In 2006, a technical writer filed a wage and hour lawsuit against Sun Microsystems, alleging that the company violated California labor law by not paying overtime. Well, a judge has given preliminary approval to a $5 million settlement in the case, which grew to a class action with 152 plaintiffs.
I have mixed feelings about this development. The settlement works out to $21,000 per plaintiff after attorneys’ fees, and I’m happy for my colleagues. We know the kind of hours technical writers put in as deadlines loom. I have worked at companies where overtime was considered normal, and it’s not conducive to good work, good health, or good family relations. I’ve also worked contracts where I’ve received overtime, which made staying up all night finishing a proposal much more palatable. In future, more tech writers may find their long hours of effort renumerated, or their employers may put more effort into planning and staffing to avoid the need for overtime.

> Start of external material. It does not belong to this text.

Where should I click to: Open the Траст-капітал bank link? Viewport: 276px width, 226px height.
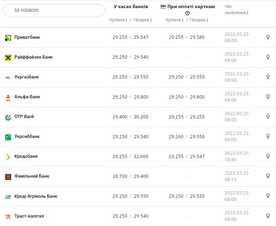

But the plaintiffs’ case in part rested on the argument that technical writers do not exercise discretion or independent judgment. They deprecated themselves as inferior in that regard to software engineers. As someone who has always considered himself a professional, and who is actively trying to establish technical communication as a profession, the argument, which has apparently carried the day, is self limiting. It’s great to get overtime pay, but not at the expense of becoming an administrative worker.
Even worse are the possible repercussions. Exempt employees earn a fixed salary, so there’s no upside, but there’s no downside, either: you don’t punch a clock, you don’t get docked if you come back a few minutes late from lunch. It’s a two-way street. And that’s peanuts compared to losing your job altogether. Before the settlement, one employment attorney said he would advise his high-tech clients to move their technical writers out of the state rather than pay them overtime in California. So this could wind up being a Pyrrhic victory–excuse me, an epic fail.